## Directions
Write out the rows between the line holding "The height and width of the screenshot is (1294, 907)." and the line holding "pyautogui.click(x=943, y=224)", inclusive, exactly as they appear.

* START Data entries *

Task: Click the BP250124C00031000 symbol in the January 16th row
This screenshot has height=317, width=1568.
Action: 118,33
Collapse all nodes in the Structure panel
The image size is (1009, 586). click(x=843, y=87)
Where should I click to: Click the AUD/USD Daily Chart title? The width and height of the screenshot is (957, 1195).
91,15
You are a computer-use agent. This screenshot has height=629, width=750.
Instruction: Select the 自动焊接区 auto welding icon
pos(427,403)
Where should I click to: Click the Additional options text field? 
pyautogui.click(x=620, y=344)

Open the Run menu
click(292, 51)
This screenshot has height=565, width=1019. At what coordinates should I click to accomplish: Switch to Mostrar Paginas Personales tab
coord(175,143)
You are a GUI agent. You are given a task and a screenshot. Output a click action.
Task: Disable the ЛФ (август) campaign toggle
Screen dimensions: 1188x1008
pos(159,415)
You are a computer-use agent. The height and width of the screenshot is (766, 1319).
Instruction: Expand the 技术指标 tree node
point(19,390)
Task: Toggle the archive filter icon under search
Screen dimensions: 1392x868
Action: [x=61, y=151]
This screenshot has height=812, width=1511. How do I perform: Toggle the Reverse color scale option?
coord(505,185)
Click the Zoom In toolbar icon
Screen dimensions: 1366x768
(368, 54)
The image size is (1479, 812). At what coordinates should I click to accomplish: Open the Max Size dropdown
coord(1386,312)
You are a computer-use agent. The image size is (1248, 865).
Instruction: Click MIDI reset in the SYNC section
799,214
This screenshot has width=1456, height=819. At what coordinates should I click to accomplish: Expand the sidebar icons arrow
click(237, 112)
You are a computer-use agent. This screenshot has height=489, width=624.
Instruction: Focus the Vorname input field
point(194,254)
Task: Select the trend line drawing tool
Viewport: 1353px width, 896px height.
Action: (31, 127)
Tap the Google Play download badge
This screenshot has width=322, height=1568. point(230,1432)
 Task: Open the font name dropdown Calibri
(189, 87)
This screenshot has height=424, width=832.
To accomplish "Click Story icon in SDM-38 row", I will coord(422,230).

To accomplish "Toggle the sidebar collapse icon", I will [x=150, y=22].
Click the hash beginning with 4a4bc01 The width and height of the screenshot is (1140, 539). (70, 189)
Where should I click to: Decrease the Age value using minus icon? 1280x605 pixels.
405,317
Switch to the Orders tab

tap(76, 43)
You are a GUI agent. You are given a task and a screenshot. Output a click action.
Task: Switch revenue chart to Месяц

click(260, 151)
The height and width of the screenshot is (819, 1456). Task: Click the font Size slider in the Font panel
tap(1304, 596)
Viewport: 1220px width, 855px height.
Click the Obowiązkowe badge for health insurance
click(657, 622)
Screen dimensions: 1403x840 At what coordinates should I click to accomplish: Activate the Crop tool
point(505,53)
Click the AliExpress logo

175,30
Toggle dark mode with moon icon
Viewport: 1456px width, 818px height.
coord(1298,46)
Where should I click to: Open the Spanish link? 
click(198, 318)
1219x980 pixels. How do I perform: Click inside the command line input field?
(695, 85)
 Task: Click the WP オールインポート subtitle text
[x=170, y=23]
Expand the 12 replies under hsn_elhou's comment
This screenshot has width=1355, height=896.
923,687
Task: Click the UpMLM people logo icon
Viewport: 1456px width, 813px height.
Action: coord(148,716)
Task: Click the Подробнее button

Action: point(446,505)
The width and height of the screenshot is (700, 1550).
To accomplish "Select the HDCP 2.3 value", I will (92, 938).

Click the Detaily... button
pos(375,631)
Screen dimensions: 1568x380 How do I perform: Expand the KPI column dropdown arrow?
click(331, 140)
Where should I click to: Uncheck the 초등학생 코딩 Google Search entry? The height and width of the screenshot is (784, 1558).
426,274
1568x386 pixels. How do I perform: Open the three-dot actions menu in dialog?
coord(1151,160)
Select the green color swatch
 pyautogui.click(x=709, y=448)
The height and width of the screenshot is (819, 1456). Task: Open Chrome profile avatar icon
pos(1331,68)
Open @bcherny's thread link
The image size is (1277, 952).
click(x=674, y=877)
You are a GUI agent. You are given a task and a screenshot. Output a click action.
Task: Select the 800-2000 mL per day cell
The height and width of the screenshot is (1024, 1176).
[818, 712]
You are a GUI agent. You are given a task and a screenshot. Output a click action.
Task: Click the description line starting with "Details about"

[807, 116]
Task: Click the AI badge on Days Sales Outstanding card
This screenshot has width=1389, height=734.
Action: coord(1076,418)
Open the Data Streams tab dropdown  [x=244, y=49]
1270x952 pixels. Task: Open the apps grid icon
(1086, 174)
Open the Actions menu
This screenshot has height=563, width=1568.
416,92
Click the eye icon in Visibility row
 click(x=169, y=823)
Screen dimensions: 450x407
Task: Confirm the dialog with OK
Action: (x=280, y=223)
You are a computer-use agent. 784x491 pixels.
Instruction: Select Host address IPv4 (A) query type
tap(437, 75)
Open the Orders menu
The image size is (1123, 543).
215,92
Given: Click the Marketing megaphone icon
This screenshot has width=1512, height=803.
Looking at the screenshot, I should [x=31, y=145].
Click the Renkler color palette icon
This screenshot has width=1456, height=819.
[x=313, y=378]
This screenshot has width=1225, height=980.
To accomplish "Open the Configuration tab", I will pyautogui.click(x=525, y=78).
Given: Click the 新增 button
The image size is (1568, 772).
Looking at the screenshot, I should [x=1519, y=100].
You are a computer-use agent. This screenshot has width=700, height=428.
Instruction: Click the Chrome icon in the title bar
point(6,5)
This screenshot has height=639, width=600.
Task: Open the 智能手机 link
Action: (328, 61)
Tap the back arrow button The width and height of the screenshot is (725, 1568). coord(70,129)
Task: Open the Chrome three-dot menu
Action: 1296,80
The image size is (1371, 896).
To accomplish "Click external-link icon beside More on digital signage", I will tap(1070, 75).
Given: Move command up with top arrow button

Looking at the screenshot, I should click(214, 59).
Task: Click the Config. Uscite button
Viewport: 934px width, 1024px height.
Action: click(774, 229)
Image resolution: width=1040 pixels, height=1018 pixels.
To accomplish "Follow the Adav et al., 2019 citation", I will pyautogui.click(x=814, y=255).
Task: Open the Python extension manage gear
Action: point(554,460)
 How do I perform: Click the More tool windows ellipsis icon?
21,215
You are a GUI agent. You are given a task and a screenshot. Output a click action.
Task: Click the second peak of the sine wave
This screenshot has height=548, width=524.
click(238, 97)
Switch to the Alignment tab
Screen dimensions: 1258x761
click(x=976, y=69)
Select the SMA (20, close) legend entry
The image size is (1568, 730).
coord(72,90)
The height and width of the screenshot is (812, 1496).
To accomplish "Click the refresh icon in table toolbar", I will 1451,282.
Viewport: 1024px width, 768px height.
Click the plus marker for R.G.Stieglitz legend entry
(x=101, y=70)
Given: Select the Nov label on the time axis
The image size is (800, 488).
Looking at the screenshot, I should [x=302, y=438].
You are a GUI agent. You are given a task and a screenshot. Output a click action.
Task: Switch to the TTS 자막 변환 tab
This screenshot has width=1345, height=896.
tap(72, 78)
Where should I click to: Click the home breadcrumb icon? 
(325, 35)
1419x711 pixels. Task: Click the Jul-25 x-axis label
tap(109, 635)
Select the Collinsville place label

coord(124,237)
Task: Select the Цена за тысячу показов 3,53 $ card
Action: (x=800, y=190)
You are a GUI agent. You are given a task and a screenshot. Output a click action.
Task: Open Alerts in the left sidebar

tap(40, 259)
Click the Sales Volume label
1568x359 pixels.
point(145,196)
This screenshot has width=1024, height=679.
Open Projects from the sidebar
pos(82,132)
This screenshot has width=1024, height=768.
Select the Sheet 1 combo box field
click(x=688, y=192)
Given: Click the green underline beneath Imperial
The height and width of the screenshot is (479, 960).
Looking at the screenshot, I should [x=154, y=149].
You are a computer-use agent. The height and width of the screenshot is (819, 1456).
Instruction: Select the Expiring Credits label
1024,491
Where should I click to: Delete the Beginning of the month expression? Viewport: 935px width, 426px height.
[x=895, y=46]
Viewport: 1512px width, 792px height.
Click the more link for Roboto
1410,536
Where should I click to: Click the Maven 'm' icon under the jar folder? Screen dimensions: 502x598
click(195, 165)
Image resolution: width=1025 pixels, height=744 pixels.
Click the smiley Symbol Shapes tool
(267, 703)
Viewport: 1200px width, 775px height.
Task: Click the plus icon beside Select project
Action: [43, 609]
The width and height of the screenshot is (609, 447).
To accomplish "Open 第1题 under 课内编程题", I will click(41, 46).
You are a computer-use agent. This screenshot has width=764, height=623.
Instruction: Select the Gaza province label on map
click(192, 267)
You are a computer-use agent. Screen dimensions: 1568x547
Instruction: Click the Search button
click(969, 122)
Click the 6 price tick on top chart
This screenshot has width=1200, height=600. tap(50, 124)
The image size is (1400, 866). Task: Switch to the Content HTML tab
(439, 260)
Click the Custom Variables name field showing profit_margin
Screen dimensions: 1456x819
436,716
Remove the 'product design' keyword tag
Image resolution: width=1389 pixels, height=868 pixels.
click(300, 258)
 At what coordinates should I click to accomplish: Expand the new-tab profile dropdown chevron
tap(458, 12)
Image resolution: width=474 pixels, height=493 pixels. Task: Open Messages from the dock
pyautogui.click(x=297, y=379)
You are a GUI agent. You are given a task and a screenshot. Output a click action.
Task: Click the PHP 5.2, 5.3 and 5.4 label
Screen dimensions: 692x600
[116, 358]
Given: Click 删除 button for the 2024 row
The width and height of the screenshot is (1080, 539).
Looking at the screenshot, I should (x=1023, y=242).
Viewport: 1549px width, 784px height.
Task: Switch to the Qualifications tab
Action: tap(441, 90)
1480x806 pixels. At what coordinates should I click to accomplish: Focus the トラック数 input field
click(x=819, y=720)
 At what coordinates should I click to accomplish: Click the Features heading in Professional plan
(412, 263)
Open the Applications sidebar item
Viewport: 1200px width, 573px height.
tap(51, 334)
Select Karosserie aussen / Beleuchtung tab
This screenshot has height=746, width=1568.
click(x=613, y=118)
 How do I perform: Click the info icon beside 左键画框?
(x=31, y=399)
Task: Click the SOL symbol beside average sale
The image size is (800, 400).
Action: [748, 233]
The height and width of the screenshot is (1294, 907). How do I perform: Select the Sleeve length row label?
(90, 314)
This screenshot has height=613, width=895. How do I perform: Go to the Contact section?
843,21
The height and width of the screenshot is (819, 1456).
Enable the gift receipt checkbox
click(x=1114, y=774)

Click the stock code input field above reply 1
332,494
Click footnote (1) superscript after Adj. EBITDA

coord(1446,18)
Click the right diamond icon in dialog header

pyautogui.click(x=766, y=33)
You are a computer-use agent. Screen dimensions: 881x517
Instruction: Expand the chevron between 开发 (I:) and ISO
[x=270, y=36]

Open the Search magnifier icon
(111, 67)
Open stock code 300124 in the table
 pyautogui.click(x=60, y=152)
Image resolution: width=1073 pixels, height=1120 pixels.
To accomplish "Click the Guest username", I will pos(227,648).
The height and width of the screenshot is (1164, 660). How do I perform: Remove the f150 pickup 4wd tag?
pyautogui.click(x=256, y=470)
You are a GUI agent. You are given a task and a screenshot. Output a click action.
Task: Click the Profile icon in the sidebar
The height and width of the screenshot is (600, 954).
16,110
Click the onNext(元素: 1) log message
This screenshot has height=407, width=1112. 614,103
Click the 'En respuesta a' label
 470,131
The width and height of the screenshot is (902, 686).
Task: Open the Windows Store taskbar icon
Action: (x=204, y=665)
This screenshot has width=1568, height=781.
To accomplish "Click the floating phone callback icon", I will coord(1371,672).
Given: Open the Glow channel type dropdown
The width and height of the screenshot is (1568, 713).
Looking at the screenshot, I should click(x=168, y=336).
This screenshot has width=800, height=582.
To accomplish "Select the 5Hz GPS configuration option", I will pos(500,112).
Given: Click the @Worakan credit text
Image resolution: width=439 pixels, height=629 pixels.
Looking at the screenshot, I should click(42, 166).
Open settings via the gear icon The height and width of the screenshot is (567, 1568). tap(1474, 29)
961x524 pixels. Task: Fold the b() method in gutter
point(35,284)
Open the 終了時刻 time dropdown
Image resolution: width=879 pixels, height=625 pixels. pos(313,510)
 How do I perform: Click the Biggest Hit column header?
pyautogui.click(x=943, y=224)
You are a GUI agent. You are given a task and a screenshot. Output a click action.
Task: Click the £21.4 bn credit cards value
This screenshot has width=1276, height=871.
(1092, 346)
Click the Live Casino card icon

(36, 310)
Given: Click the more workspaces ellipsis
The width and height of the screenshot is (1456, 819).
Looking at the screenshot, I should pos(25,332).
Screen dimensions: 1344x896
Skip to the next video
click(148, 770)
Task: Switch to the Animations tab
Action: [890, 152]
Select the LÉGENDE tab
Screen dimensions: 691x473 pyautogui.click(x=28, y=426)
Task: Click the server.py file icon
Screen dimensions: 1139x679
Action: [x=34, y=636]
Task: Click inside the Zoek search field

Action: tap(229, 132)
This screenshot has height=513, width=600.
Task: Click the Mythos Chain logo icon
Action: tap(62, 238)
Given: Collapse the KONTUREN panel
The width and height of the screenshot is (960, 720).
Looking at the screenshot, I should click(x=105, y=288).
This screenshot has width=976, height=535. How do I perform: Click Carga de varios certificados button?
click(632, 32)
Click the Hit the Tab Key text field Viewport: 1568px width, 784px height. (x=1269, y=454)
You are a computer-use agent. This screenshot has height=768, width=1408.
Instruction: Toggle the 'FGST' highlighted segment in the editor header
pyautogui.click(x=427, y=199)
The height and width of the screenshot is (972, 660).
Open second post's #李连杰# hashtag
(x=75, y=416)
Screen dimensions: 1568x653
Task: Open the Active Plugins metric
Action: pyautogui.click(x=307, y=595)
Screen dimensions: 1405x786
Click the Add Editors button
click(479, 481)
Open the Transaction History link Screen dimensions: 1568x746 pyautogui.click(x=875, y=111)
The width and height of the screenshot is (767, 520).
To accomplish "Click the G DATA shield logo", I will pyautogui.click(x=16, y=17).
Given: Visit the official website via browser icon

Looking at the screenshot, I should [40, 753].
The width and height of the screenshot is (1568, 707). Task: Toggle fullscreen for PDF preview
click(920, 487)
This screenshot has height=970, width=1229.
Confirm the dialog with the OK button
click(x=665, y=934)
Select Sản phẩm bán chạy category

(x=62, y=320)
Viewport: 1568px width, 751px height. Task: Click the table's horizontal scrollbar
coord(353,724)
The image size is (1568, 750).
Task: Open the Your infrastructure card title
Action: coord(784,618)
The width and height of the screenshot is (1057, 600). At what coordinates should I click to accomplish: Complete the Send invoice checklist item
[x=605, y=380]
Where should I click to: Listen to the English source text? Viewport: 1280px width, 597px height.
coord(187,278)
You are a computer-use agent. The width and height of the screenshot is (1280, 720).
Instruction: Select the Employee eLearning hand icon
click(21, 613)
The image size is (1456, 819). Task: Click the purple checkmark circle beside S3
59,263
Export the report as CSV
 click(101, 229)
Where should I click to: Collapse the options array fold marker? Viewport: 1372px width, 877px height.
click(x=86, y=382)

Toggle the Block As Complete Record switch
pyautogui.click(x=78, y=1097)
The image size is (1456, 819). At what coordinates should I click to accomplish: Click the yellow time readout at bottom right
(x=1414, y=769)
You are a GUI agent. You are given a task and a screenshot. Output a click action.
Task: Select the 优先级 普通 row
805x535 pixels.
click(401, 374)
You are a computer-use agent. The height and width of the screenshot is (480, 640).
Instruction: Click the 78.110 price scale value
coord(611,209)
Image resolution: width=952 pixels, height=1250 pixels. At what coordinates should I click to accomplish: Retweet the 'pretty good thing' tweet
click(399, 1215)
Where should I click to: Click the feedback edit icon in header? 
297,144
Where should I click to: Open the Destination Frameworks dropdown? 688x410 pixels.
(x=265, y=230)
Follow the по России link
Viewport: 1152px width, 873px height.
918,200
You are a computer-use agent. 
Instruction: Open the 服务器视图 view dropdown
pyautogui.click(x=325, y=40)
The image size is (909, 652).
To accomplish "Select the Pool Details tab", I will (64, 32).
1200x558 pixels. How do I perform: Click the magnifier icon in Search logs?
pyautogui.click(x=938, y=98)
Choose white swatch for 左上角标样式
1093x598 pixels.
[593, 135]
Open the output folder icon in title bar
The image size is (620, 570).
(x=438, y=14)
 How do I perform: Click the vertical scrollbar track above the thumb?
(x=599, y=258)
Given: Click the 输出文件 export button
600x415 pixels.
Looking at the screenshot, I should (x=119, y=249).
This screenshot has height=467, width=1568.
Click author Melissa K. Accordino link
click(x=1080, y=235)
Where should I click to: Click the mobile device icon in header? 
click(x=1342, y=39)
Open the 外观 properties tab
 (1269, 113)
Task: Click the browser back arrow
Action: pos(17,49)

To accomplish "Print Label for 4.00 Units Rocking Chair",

* END Data entries *

## Solution for this exercise
The height and width of the screenshot is (1294, 907). How do I perform: Select the Sleeve length row label?
(90, 314)
This screenshot has height=613, width=895. How do I perform: Go to the Contact section?
843,21
The height and width of the screenshot is (819, 1456).
Enable the gift receipt checkbox
click(x=1114, y=774)

Click the stock code input field above reply 1
332,494
Click footnote (1) superscript after Adj. EBITDA

coord(1446,18)
Click the right diamond icon in dialog header

pyautogui.click(x=766, y=33)
You are a computer-use agent. Screen dimensions: 881x517
Instruction: Expand the chevron between 开发 (I:) and ISO
[x=270, y=36]

Open the Search magnifier icon
(111, 67)
Open stock code 300124 in the table
 pyautogui.click(x=60, y=152)
Image resolution: width=1073 pixels, height=1120 pixels.
To accomplish "Click the Guest username", I will pos(227,648).
The height and width of the screenshot is (1164, 660). How do I perform: Remove the f150 pickup 4wd tag?
pyautogui.click(x=256, y=470)
You are a GUI agent. You are given a task and a screenshot. Output a click action.
Task: Click the Profile icon in the sidebar
The height and width of the screenshot is (600, 954).
16,110
Click the onNext(元素: 1) log message
This screenshot has height=407, width=1112. 614,103
Click the 'En respuesta a' label
 470,131
The width and height of the screenshot is (902, 686).
Task: Open the Windows Store taskbar icon
Action: (x=204, y=665)
This screenshot has width=1568, height=781.
To accomplish "Click the floating phone callback icon", I will coord(1371,672).
Given: Open the Glow channel type dropdown
The width and height of the screenshot is (1568, 713).
Looking at the screenshot, I should click(x=168, y=336).
This screenshot has width=800, height=582.
To accomplish "Select the 5Hz GPS configuration option", I will pos(500,112).
Given: Click the @Worakan credit text
Image resolution: width=439 pixels, height=629 pixels.
Looking at the screenshot, I should click(42, 166).
Open settings via the gear icon The height and width of the screenshot is (567, 1568). tap(1474, 29)
961x524 pixels. Task: Fold the b() method in gutter
point(35,284)
Open the 終了時刻 time dropdown
Image resolution: width=879 pixels, height=625 pixels. pos(313,510)
 How do I perform: Click the Biggest Hit column header?
pyautogui.click(x=943, y=224)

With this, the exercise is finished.